GÉNÉRATIONS SOLIDAIRES

VIDEO | Collège Saint André: quand les jeunes s’adressent aux jeunes pour parler du harcèlement

Des élèves du collège Saint-André d’Auvelais ont improvisé des scènes sur le harcèlement et travaillé avec l’équipe artistique du Brocoli Théâtre afin d’écrire le spectacle «Brut(es) de décoffrage».

«Ce qui est innovant, c’est de faire jouer des jeunes pour d’autres jeunes. Des spectacles de prévention, il en existe beaucoup, mais joués par des comédiens professionnels adultes, ce qui crée tout de même une distance entre acteurs et spectateurs. Ici, ce n’est pas le cas. L’identification est facile, les échanges sans barrière. La réalité présentée sur scène est commune à mes jeunes comédiens et aux spectateurs.»

Professeur au collège Saint-André d’Auvelais dans le Namurois, depuis 25 ans, Michel Nolevaux garde intacte cette capacité de porter ses élèves de la section Arts d’expression en leur donnant la parole. Les élèves ont, tout d’abord, rencontré à Bruxelles des associations travaillant sur la problématique du harcèlement. «Plusieurs élèves m’ont raconté avoir vécu personnellement des situations de harcèlement. Toute cette souffrance et la nécessité de la surmonter m’ont beaucoup touché.» Les élèves ont alors imaginé différents tableaux liés au harcèlement en rue, dans la famille, à l’école, au travail et sur les réseaux sociaux. Ensuite, le metteur en scène du Brocoli Théâtre, Gennaro Pitisci est venu en classe travailler la mise en scène.

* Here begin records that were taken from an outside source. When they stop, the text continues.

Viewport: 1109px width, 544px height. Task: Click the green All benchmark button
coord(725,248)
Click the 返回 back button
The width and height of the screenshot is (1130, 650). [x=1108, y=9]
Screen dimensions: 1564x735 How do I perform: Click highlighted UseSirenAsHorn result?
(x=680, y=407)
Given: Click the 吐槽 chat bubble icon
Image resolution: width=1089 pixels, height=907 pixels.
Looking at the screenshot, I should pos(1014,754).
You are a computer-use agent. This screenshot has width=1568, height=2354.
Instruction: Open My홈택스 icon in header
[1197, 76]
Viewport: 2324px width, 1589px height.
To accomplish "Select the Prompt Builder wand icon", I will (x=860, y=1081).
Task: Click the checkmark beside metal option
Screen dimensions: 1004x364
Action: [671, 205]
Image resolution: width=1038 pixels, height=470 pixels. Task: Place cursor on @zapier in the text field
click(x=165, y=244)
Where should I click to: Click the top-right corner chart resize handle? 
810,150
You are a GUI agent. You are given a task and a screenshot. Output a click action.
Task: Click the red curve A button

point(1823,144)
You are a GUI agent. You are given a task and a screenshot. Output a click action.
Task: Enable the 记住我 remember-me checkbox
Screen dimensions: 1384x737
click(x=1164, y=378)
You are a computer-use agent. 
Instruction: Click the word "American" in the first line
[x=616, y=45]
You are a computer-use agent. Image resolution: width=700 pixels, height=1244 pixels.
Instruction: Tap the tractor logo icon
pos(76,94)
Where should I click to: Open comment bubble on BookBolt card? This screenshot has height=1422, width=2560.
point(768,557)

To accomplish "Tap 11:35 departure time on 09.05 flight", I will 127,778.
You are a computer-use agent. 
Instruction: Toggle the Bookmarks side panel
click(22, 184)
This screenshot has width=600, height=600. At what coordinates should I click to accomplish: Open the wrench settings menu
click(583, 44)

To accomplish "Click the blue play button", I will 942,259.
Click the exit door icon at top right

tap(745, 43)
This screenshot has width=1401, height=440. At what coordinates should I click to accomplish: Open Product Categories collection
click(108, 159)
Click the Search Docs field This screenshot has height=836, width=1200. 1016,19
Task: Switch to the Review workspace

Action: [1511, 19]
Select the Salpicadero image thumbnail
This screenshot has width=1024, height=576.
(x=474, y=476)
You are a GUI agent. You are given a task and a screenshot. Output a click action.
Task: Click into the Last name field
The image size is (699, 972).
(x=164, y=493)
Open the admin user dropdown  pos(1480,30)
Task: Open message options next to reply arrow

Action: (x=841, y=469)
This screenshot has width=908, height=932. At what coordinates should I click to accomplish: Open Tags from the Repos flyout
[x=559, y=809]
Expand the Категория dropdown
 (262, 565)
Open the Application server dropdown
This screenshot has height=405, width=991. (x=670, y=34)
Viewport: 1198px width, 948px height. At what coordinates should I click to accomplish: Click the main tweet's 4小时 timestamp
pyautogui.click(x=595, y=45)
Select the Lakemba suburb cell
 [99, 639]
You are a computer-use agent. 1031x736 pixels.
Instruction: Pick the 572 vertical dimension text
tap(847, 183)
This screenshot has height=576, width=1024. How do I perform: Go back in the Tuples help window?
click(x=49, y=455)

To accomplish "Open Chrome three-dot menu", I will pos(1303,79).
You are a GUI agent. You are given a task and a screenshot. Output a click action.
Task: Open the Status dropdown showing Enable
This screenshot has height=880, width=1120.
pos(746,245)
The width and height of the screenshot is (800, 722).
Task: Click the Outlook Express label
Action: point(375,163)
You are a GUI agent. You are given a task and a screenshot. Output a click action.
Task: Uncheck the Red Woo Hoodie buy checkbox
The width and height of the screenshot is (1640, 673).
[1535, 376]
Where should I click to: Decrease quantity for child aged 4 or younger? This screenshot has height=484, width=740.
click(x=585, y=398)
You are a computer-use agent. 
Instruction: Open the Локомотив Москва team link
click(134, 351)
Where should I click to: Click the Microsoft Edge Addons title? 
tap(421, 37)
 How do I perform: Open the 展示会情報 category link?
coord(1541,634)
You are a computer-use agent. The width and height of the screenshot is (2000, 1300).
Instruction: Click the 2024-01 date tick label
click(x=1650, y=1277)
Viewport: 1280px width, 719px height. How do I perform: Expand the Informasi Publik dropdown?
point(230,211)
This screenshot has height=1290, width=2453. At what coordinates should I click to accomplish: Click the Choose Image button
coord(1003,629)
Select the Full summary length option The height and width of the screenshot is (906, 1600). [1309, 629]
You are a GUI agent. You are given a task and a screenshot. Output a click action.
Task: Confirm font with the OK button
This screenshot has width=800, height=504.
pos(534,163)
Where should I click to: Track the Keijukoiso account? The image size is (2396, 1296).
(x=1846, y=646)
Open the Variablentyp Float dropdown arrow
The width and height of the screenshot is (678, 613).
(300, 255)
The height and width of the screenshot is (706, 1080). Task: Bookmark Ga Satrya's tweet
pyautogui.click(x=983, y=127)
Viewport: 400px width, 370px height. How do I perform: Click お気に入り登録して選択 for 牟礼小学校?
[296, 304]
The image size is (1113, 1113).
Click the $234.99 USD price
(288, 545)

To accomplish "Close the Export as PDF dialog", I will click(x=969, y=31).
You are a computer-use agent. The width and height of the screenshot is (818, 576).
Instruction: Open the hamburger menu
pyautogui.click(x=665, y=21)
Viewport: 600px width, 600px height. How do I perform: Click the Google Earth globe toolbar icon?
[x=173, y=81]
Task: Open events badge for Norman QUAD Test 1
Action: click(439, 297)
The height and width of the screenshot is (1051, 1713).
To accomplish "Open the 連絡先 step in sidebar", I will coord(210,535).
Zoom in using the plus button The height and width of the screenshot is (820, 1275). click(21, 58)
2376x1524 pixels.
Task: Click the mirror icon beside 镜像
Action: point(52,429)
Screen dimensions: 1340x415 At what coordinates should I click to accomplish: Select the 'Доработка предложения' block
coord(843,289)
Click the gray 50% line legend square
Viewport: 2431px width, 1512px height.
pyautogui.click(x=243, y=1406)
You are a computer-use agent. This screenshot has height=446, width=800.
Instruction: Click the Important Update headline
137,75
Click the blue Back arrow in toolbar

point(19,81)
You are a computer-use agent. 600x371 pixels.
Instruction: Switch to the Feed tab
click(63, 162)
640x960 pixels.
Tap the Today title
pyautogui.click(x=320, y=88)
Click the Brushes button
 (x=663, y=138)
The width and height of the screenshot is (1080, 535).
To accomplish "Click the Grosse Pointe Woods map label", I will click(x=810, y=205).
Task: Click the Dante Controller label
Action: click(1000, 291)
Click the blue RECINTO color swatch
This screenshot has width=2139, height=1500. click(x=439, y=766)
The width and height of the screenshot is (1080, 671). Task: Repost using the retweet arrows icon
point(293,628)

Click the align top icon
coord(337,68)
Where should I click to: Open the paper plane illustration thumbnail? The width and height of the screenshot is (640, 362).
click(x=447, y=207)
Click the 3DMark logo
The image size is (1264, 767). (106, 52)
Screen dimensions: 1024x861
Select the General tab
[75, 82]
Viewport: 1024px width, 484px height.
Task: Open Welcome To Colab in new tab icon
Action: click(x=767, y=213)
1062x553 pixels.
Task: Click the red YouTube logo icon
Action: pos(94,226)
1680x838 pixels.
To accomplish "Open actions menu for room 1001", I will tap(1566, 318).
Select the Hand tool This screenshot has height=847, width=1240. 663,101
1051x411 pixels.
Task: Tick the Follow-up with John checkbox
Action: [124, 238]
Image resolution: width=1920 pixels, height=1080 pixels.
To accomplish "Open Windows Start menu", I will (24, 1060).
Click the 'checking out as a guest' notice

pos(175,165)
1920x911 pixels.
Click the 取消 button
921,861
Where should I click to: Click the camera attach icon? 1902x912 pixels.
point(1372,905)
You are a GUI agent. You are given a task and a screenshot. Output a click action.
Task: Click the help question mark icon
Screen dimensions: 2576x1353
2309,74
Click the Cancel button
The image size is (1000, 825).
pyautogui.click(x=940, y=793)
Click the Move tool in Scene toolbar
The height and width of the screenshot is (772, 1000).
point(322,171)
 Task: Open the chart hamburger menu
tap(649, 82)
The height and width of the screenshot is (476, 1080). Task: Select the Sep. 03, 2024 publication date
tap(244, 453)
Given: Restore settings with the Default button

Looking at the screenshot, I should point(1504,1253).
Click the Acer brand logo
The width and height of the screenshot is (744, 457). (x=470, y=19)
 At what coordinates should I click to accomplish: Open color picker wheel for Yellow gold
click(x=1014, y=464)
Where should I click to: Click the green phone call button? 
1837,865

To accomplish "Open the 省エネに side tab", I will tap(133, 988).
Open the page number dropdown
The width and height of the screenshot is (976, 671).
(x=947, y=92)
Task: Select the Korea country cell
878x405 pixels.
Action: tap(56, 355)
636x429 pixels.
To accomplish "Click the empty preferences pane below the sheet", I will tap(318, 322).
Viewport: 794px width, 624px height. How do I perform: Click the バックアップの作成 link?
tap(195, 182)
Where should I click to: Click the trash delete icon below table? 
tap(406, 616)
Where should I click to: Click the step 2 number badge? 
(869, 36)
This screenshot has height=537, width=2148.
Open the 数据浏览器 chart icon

Des séquences vidéo pour des animations en classe

En deux ans, 25 élèves de 5e et 6e années secondaires de l’option Arts d’expression ont conçu puis joué le spectacle Brut(es) de décoffrage. Le principe? Chaque représentation de 45 minutes est suivie d’un débat entre les jeunes acteurs, le public et des associations partenaires. «Les jeunes ont gagné en maturité en se confrontant au public et en échangeant avec des adultes et des jeunes lors des débats», se réjouit Michel Nolevaux. Le spectacle a déjà été applaudi par plusieurs centaines de jeunes à Bruxelles et à Sambreville (à l’école mais aussi au Centre culturel). Et est proposé à d’autres écoles. «Il s’agit de remonter une nouvelle équipe l’année prochaine.»

Le collège Saint-André d’Auvelais et le Brocoli Théâtre travaillent en partenariat avec l’AMO (service d’aide aux jeunes) de la Basse-Sambre, le planning familial de Sambreville et des associations de lutte contre le harcèlement à Bruxelles.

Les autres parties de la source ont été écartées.